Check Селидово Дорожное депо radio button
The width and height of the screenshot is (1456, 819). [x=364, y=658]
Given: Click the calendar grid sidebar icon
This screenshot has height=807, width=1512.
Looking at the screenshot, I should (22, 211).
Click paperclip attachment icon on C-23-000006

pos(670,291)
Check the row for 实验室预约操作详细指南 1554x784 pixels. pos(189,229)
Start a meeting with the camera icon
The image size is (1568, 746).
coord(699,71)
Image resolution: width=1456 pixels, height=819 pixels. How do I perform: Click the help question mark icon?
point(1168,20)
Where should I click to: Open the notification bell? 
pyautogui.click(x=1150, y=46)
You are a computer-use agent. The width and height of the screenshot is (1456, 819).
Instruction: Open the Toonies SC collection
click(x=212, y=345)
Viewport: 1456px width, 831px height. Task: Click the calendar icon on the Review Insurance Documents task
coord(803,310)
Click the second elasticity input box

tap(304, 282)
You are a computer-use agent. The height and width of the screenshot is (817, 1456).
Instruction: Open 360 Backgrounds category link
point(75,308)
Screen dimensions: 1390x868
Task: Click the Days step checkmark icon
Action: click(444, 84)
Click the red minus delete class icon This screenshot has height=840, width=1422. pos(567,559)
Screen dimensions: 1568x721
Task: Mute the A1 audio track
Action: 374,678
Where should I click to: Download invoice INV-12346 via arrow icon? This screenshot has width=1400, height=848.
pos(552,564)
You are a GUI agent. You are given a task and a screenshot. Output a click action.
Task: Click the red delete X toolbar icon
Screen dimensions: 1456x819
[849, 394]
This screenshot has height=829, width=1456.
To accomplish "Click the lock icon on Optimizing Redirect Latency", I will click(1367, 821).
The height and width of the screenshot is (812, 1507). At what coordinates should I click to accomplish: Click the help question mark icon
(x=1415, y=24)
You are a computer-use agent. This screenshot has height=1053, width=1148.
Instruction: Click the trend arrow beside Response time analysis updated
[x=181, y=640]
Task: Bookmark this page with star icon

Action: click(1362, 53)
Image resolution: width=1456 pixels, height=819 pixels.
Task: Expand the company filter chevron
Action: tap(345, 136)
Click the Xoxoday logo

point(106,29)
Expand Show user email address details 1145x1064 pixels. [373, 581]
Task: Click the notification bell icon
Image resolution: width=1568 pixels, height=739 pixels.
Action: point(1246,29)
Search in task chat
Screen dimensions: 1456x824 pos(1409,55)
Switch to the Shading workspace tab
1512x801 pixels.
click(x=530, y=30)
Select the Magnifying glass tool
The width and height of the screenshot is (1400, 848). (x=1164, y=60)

^^^^^^^^^^^^^^^^

## ASSIGNMENT
Search the records for the string "computer" and, wherever a line contains it, please copy that line.

## WRITTEN ANSWER
You are a computer-use agent. The width and height of the screenshot is (1456, 819).
You are a computer-use agent. The height and width of the screenshot is (817, 1456).
You are a computer-use agent. This screenshot has height=1053, width=1148.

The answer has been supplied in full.